It’s been a turbulent time for the stock market lately, and Wednesday brought huge losses for investors. Rising evidence that inflationary pressures are eating into corporate profits could signal continued price increases even if the economy slows, creating a devastating environment of stagflation. Markets were down across the board, and the Nasdaq Composite (^IXIC 0.00%) finished with losses of nearly 5% on the day.
Things got worse after the market closed, as Cisco Systems (CSCO -4.43%) added to the downbeat mood with financial results that raised new concerns. However, another tech stock in the Nasdaq managed to produce at least a modest bounce after the market closed. We’ll reveal the name of that stock after taking a closer look at Cisco.
Cisco looks broken
Shares of Cisco Systems were already down more than 4% in the regular session on Wednesday. They went on to drop another 12.5% after hours as of 6 pm ET, as investors reacted negatively to the tech company’s results for the fiscal third quarter, which ended April 30.
Cisco’s numbers weren’t able to show investors much evidence of growth. Revenue of $12.8 billion was flat from last year’s sales. Strength in the Americas was offset by weakness in greater Europe and the Asia-Pacific region. The networking giant did make some minimal progress on the net income front, but adjusted earnings of $0.87 per share were up just 5% year over year.
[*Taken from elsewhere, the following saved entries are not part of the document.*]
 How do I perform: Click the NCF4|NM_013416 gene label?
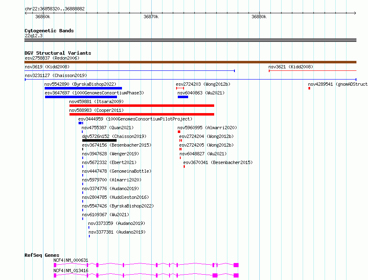71,270
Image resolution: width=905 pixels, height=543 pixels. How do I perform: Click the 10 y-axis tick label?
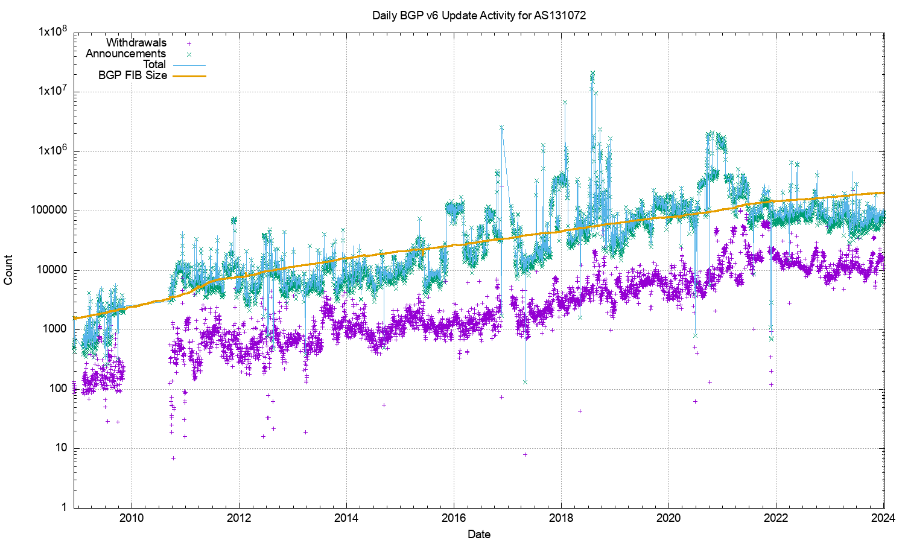pos(60,448)
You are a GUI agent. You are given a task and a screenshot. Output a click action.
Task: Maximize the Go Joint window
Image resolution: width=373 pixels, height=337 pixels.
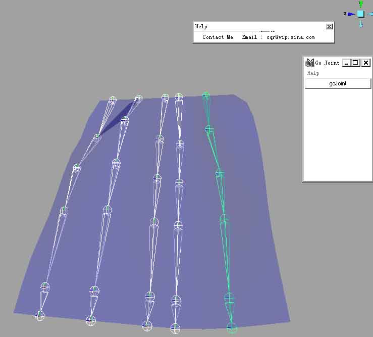point(355,63)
CEO Chuck Robbins said that demand for Cisco technology remained strong. So, its efforts to transform the business stayed on track. But the company cited new lockdowns in China pursuant to the nation’s zero-COVID policy as weighing on performance, along with the war in Ukraine and related economic disruptions.
However, Cisco’s guidance for the fiscal fourth quarter was notably weak. Revenue is expected to fall 1% to 5.5% from year-earlier levels, while adjusted earnings will likely come in between $0.76 and $0.84 per share. Poor sequential performance points to uncertainty about the near future, and investors aren’t pleased to deal with an outlook that poor from a company that used to be the largest in the world.
Synopsys bounces back
On the other hand, shares of Synopsys (SNPS -3.62%) managed to perform better. Although the tech stock was down in the regular session, it bounced back after reporting its latest results, posting a 4% gain in after-hours trading.
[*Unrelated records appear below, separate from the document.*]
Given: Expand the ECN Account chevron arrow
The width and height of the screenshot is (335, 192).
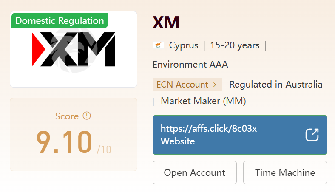Looking at the screenshot, I should [215, 85].
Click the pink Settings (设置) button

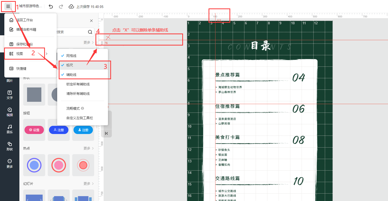(x=34, y=130)
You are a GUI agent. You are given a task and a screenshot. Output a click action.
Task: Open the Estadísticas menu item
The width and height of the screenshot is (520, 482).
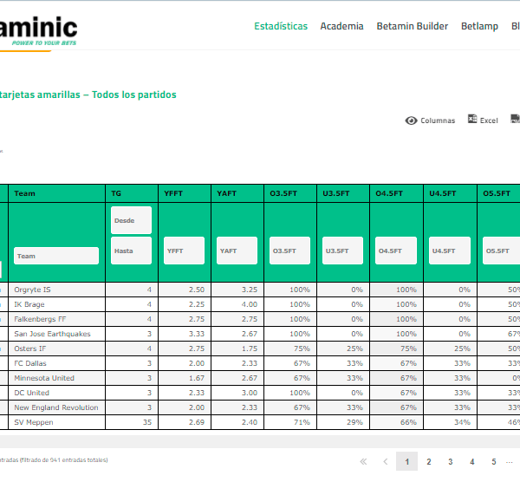coord(281,26)
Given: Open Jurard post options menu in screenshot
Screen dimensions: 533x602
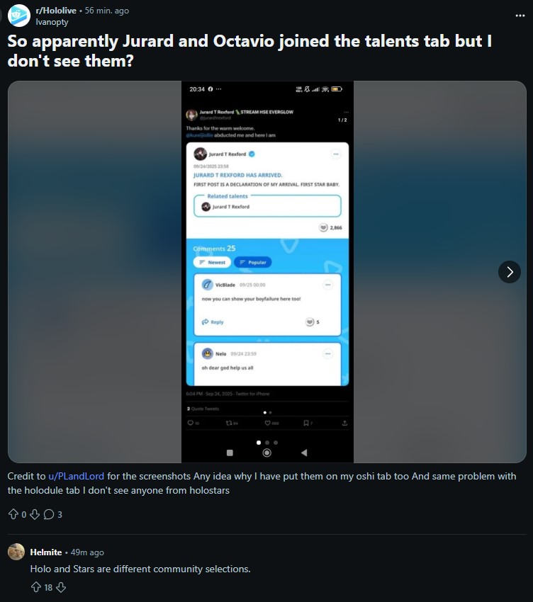Looking at the screenshot, I should [335, 154].
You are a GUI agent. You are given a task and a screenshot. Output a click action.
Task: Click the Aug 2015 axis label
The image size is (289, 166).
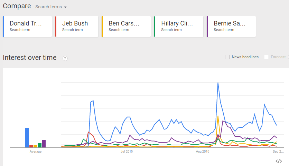coord(203,152)
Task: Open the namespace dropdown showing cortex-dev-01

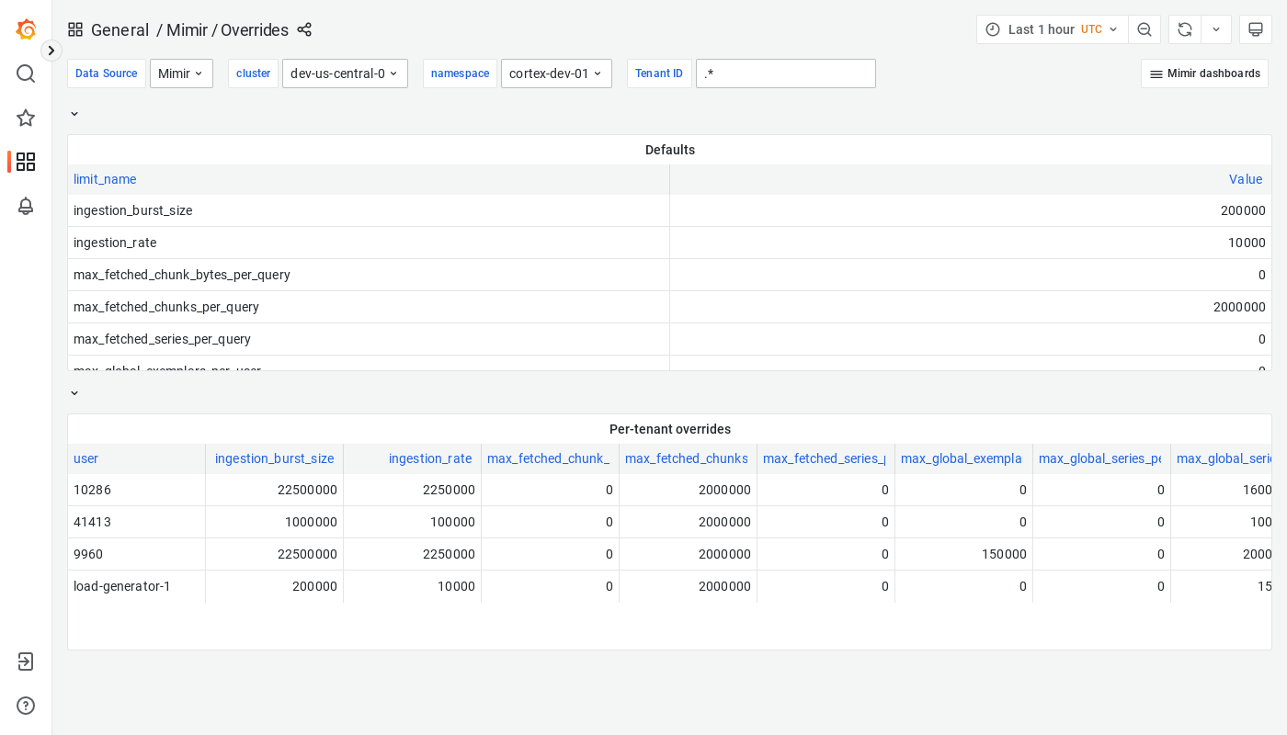Action: (x=556, y=74)
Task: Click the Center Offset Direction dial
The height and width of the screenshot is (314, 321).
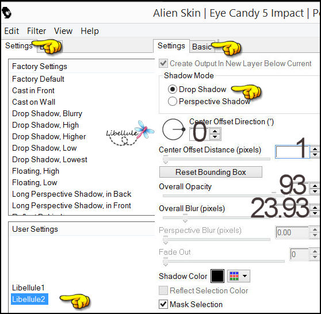Action: 173,129
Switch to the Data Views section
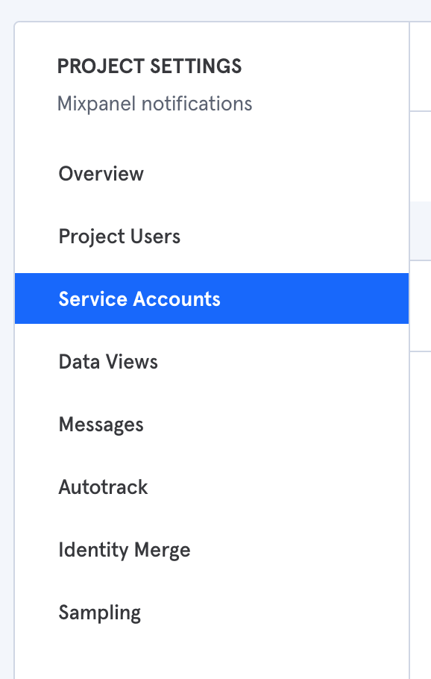The image size is (431, 679). pos(108,362)
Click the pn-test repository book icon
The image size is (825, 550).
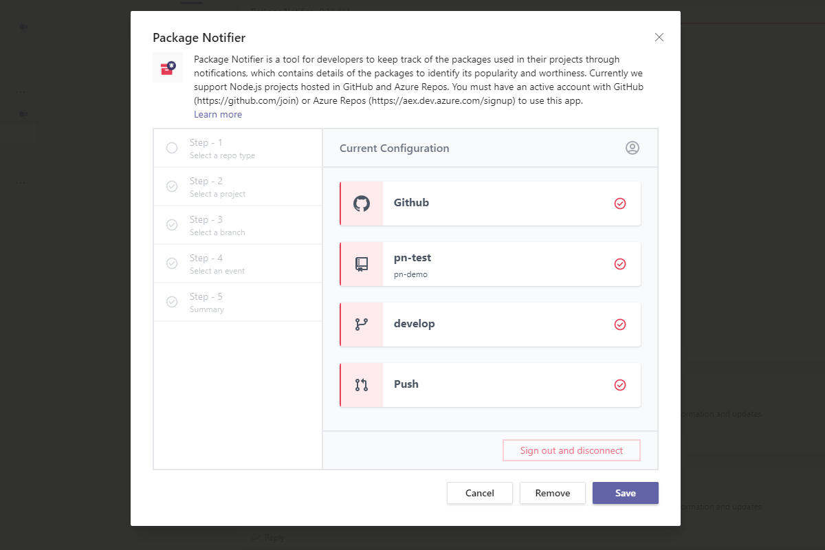(362, 264)
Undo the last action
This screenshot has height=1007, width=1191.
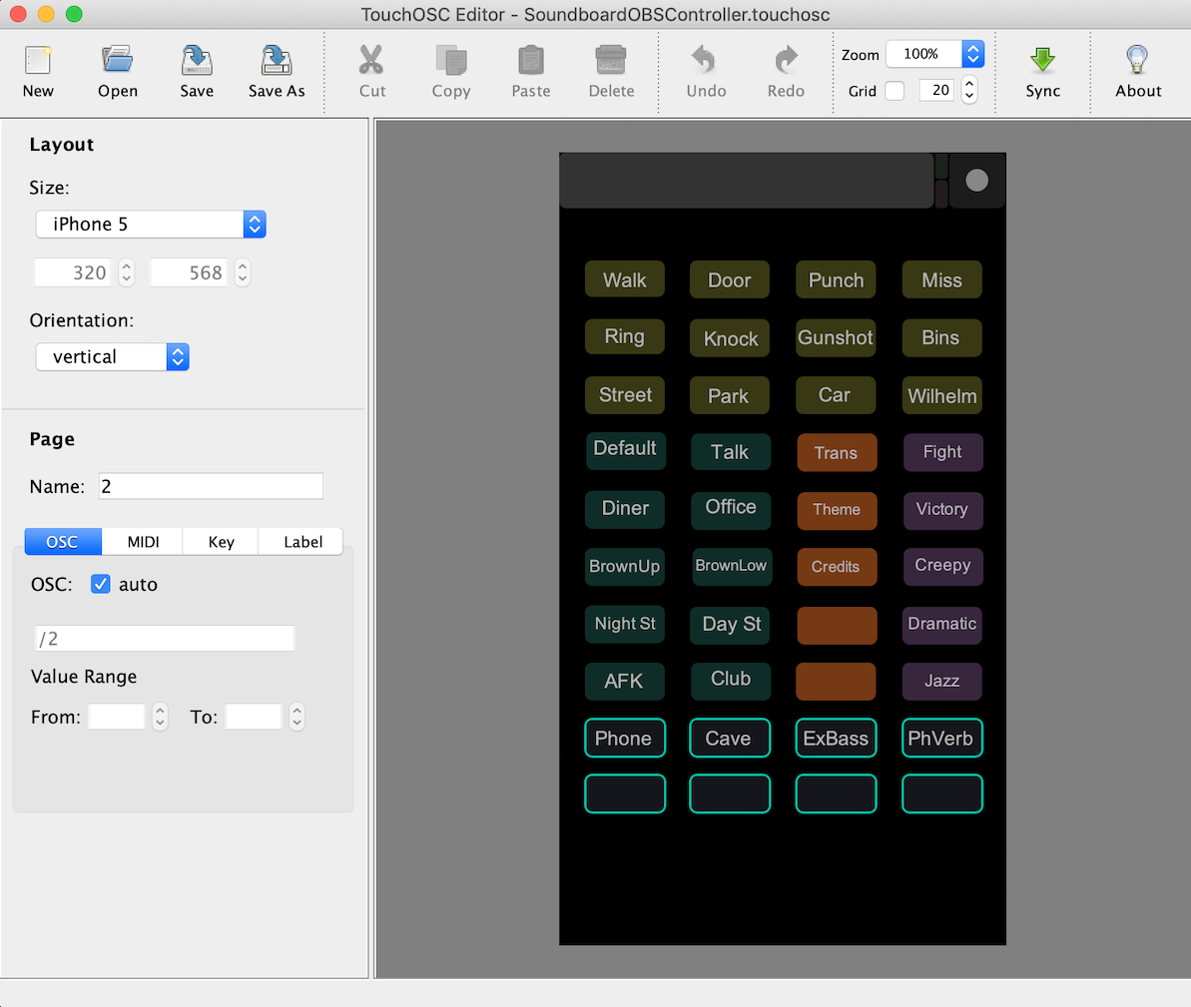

Synopsys’ results for the fiscal second quarter, ending April 30, looked solid. Revenue of $1.279 billion was up about 25% year over year. Adjusted net income came in with an even bigger rise of 46% from year-ago levels, and the $391 million in adjusted profit worked out to earnings of $2.50 per share compared to $1.70 in the second quarter of fiscal 2021.
Synopsys does most of its business in semiconductor and system design, and that side of the business was particularly impressive, outgrowing the overall company on both the top and bottom lines. But that’s not to say that its software integrity business was a poor performer, as it enjoyed 55% segment operating-income growth.
Investors were pleased that Synopsys sees revenue for the full 2022 fiscal year rising to between $5 billion and $5.05 billion, with adjusted earnings of $8.63 to $8.70 per share. That doesn’t make the stock look exactly cheap, but it has held up better than many Nasdaq tech stocks and looks poised to hold its own even in a tough year.